March 15, 2010 |  5:36 pm

Gre
It's dispiriting to sit back today and soak in just how poorly "Green Zone" performed over the weekend, earning a meager $14.3 million. Depression sets in because the Paul Greengrass movie is legitimately great, a potent thriller and action picture that entertains no matter your politics (we're not the only ones who feel this way -- the movie is the second best-reviewed wide release of the year according to meta-review site Movie Review Intelligence).

But what's even more discouraging about the results is that they offer definitive proof that even the highest-quality filmmaking and the most palatable marketing hook can't save a movie set in a tumultuous Middle East. This was a movie retailed as a Jason Bourne-like thriller made by the director and the star of same, with all the double-crosses, chases and explosions one would want from such a union. And yet no matter how deftly it was executed, audiences didn't see past the topicality. The simple presence of Iraq kept people home, as it has before for films of so many different stripes, tones and budgets.

What's less clear -- and, indeed, what gets under our skin -- is the debate over how specific politics are responsible for the film's failure. "Did politics sink Matt Damon's 'The Green Zone'?" an Atlantic blog asks. Andrew Breitbart's Big Hollywood compares the opening of "Green Zone," unfavorably, to the Damon-Greengrass collaborations "The Bourne Supremacy" and "The Bourne Ultimatum" and implies that politics did this one in. "Gee, I wonder what the difference was [compared to those films]?" the piece asks sarcastically. (Never mind that those two movies were sequels based on a huge Robert Ludlum franchise.)

And in a New York Times op-ed column today, Ross Douthat faults "Green Zone" for "refus[ing] to stare real tragedy in the face, preferring the comforts of a 'Bush lied, people died' reductionism." (Incidentally that's not true -- sure, there's a one-note Paul Bremer-Douglas Feith character played by Greg Kinnear.
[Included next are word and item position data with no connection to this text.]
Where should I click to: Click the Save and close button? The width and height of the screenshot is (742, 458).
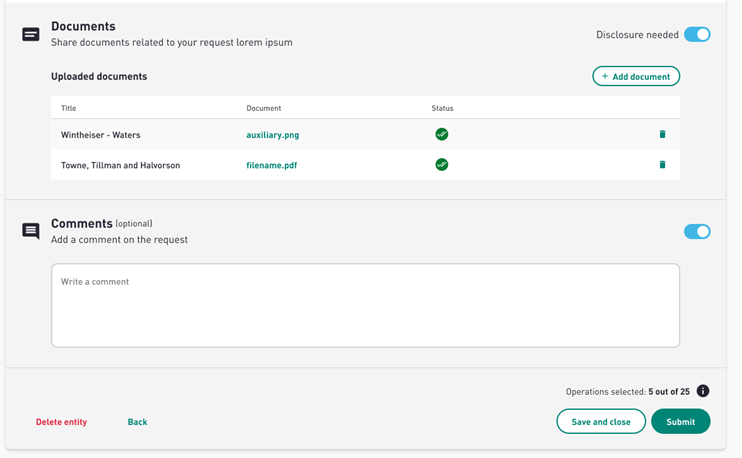pos(601,421)
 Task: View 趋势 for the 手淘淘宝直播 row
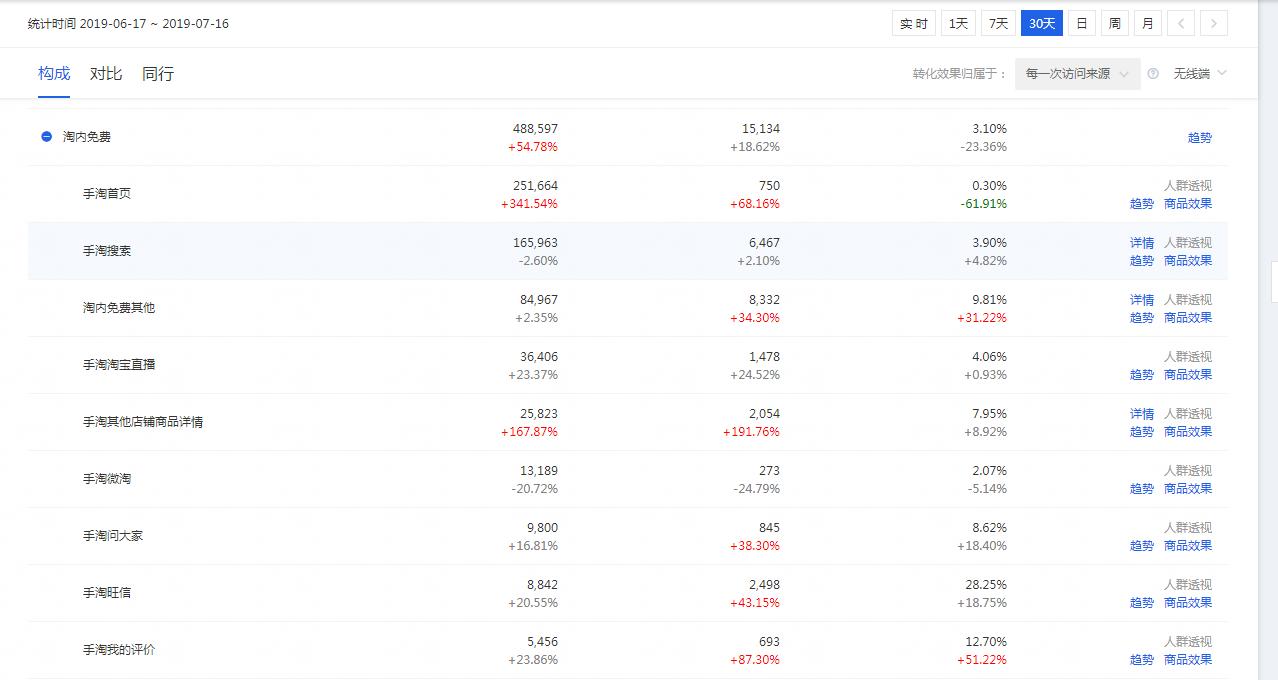(1142, 375)
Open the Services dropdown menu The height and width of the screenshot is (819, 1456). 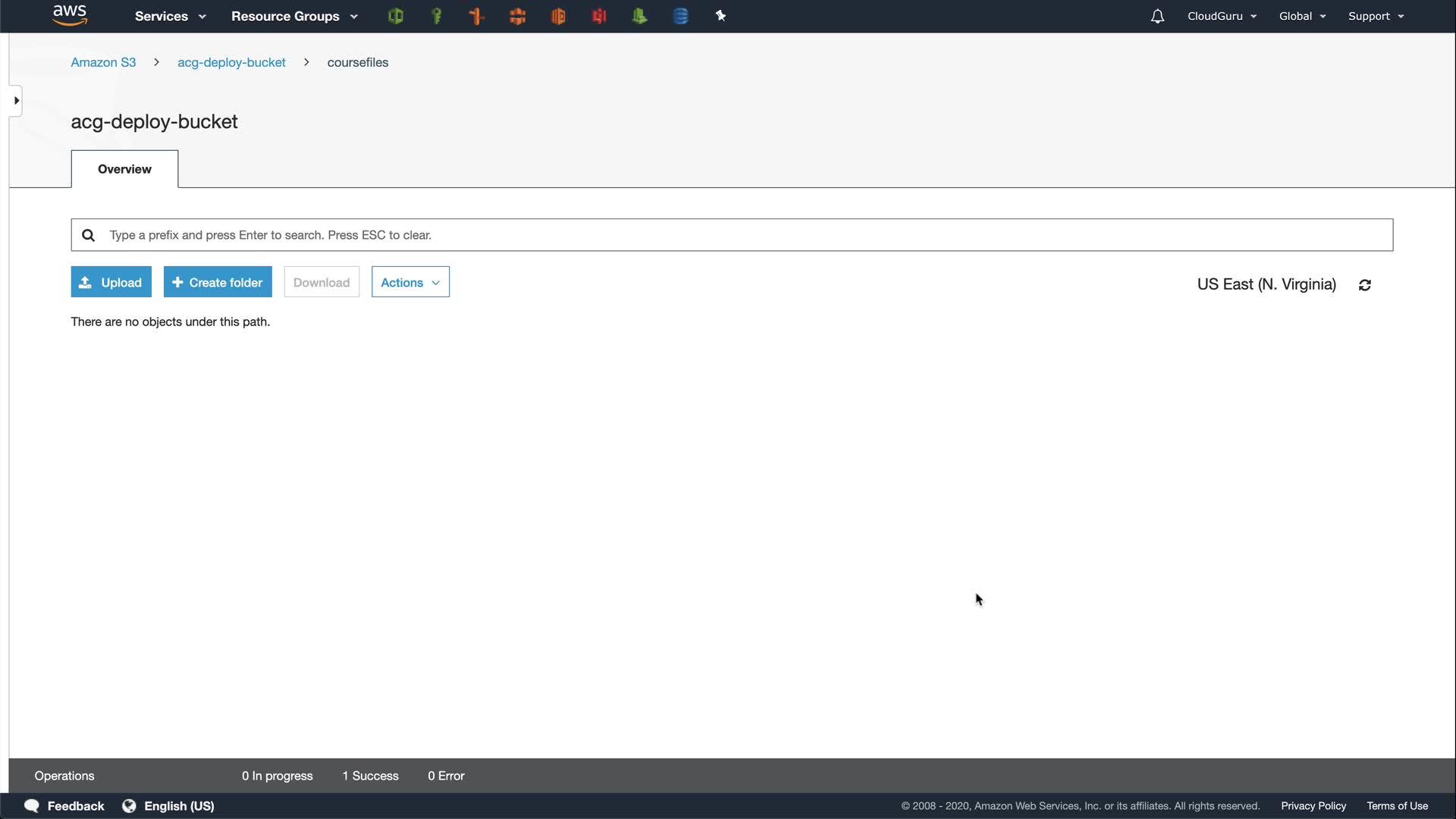click(x=170, y=16)
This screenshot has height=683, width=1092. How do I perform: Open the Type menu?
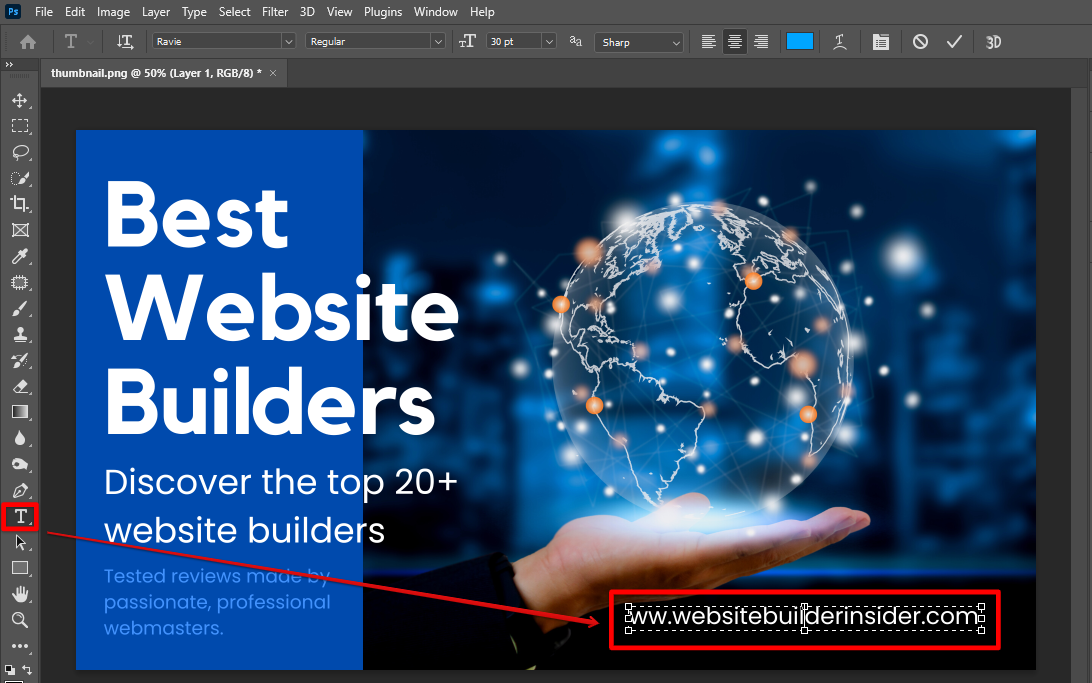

But the movie is rolling in nuance and is particularly adept at showing internecine Iraqi tribal politics, something no scripted feature has previously done well.)

But even accepting Douthat's one-dimensionality argument, it's hard to see how that played a role in the picture's dismal box office. Douthat draws a contrast to a little Iraq movie that just swept the Oscars. " 'The Hurt Locker,' of course, was largely apolitical," he writes. "Throw politics into the mix, and there seems to be no escaping the clichés and simplifications that mar Greengrass’s movie."